SCHACHTHEORIE EINES VERHINDERTEN SCHACHPRAKTIKERS

Der Schachanalytiker Tassilo von Heydebrand und der Lasa

Von Michael Negele

Tassilo von der Heydebrand und der Lasa
Tassilo von Heydebrand und der Lasa (Quelle: Biblioteka Kórnicka)

Praxis eines Theoretikers nannte Prof. Albert Becker seine 1975 in Argentinien erschienene Partiesammlung, die einleitende Definition des „Eröffnungstheoretikers“ mag Maßstab für die Beurteilung der von Tassilo von Heydebrand und der Lasa geleisteten Beiträge zum Theorie-Gerüst des Schachs sein. Der Wiener nennt so einen Meister, „der der Schachwelt in Theorie und Praxis neue Wege weist (…).“ Für sich selbst sah er die Bezeichnung „Theorie-Kenner“ als zutreffender an, wie dies „z.B. Schlechter bei der Abfassung der 8. Auflage des „Bilguer“ war. Auch die Etikette Analytiker kommt in Frage. Mein großes Bestreben war es immer, die Erkenntnisse anderer Meister zu überprüfen und systematisch einzuordnen.“

Damit scheint von der Lasas Anspruch bestens charakterisiert: Seine analytischen Partien, also eine eher eingeschränkte Praxis ging unmittelbar in die Zusammenstellung der ihm bekannten Schachtheorie, in das Handbuch von 1843, über. Er betrachtete dabei jede seiner Partien als Analyse der Eröffnung, die in Tabellenform untergebracht werden konnte. Die vorsichtig-zurückhaltende Beurteilung der resultierenden Stellungen mag als Indiz gelten, dass sein Interesse am weiteren Partieverlauf eher zweitrangig war.

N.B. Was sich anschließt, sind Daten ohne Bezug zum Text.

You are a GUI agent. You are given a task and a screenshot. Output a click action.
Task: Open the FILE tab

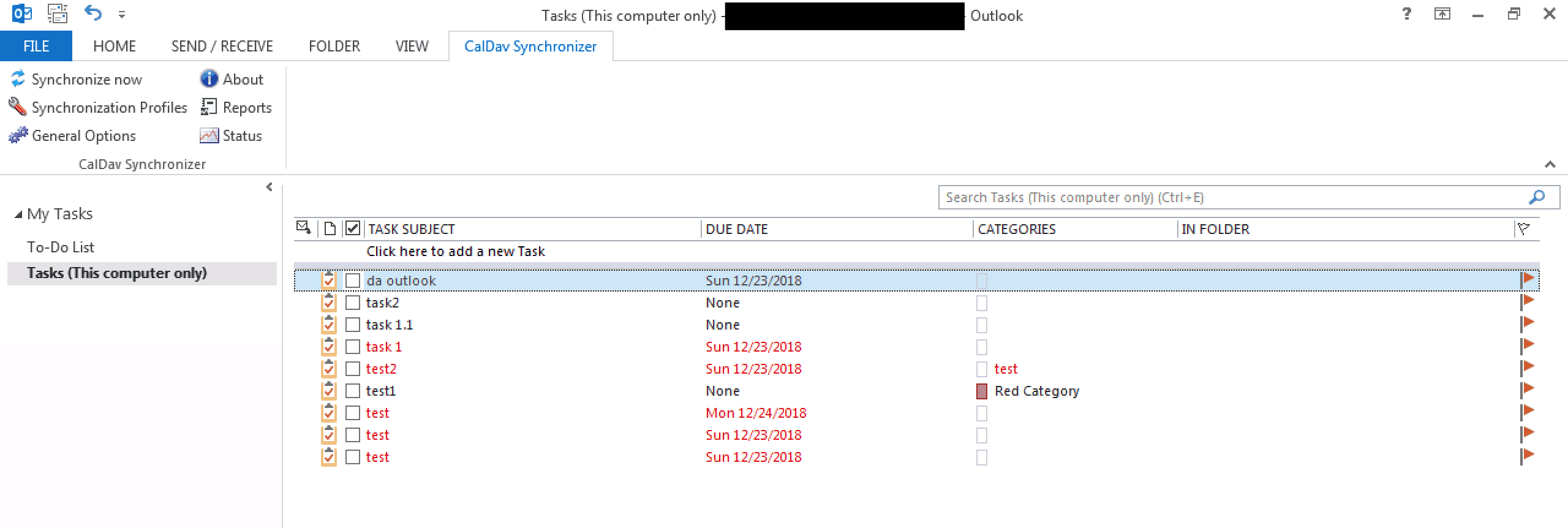[36, 46]
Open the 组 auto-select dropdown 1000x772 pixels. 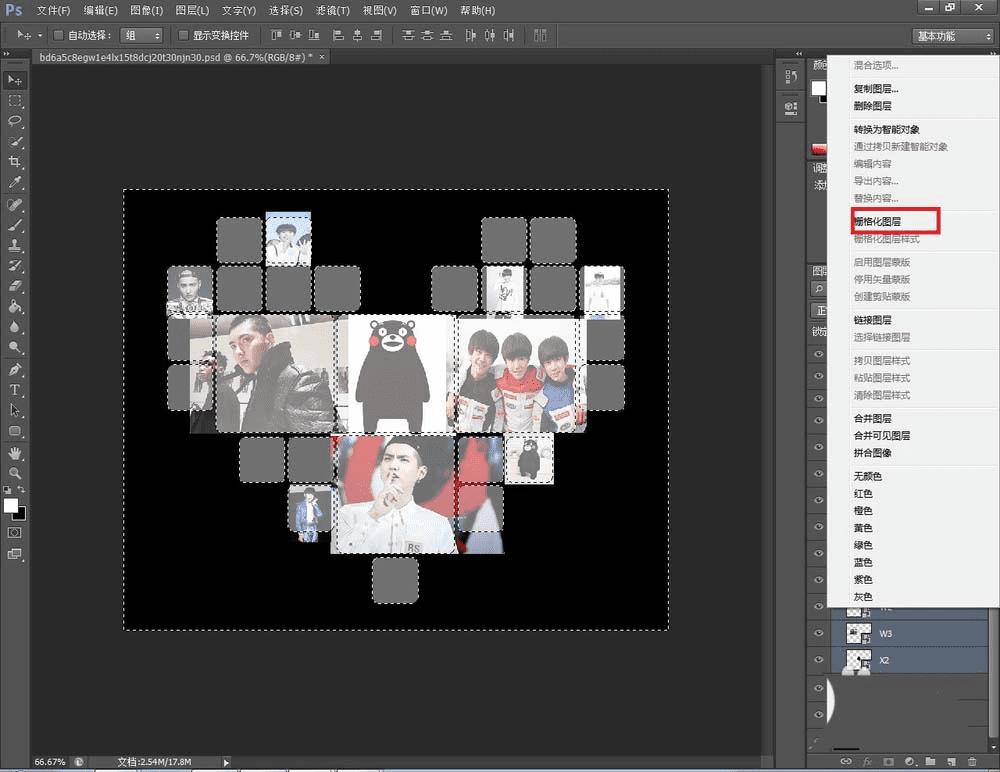point(142,36)
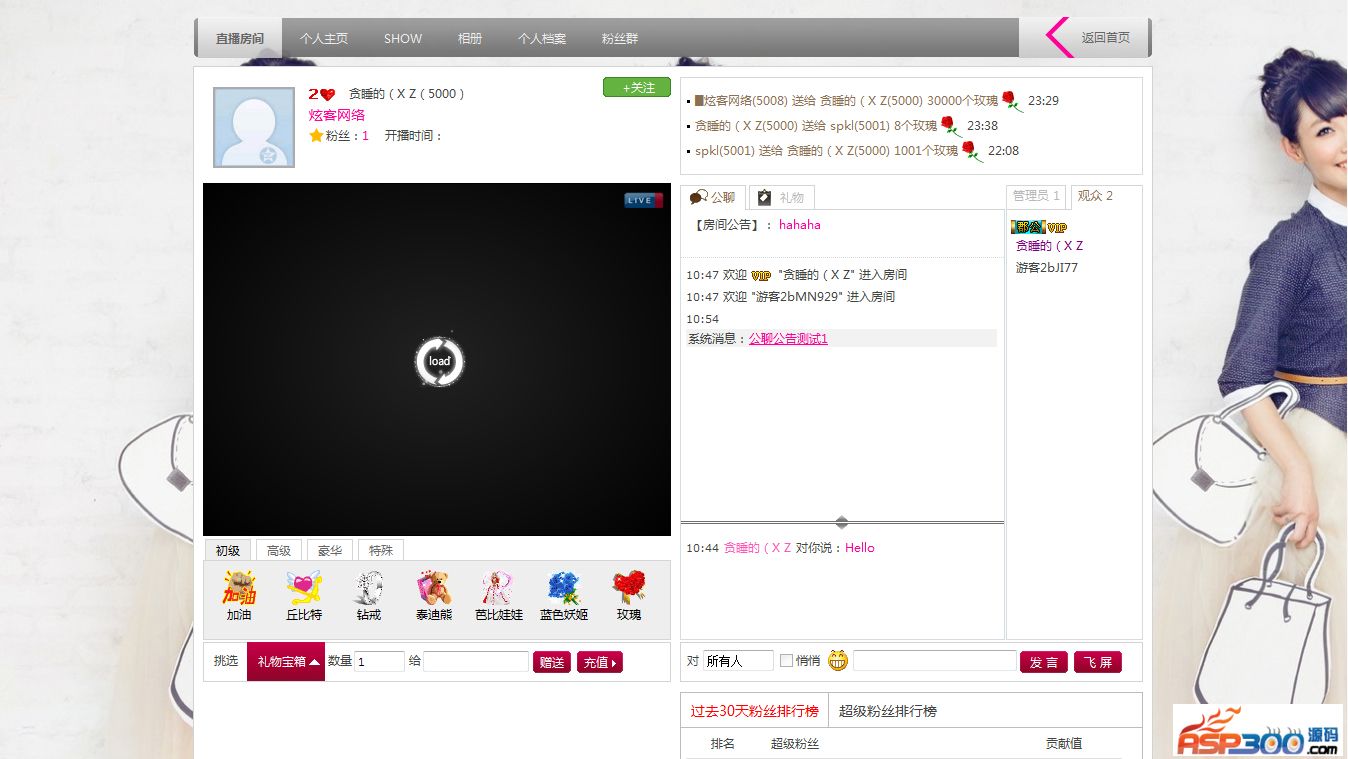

Neben dem Handbuch entwarf er schon 1848 seinen „kleinen Bilguer“. Es war ein Eröffnungs-Extrakt des großen Vorbildes inklusive einfacher Endspiele, also ein Leitfaden für Schachspieler. Ursprünglich wollte der Autor diesen Leitfaden anonym herausgeben, er war für Anfänger gedacht, doch dieser wird damit offenkundig überfordert. Es mag zudem eine Abneigung bei von der Lasa bestanden haben, Musterpartien einzubringen. Erst in den späteren Auflagen (bis 1876) wurde dem drängenden Wunsch der Leserschaft entsprochen. Die fünfte Auflage (1880) besorgte Dr. Constantin Schwede aus Dresden. Von der Lasa widmete sich damals seinen historischen Studien, die Rücksicht des Verlages auf „sein vorgeschrittenes Alter und besonders auf die zunehmende Schwäche seiner Augen“ (so Schwede im Vorwort zur sechsten Auflage des Handbuchs, ebenfalls 1880) mag über dessen Desinteresse an der erneuten Bearbeitung hinweggeblickt haben.

Unbestritten bleibt die Bedeutung des Handbuches als „ein entscheidender Wendepunkt in der Entwicklung des Schachspiels, in erster Linie in Deutschland“, wie es Hermann von Gottschall in der DSZ der siebten, von Emil Schallopp hervorragend redigierten Auflage im Oktober 1890 (S. 289) bescheinigte. Von der Lasa war verdienstvoller Kompilator, grundlegende Beiträge zur rasch wachsenden Eröffnungstheorie schufen hingegen erst die Meister der zweiten Berliner Schule: Berthold Suhle, Jean Dufresne, Johannes Hermann Zukertort und Gustav Richard Neumann.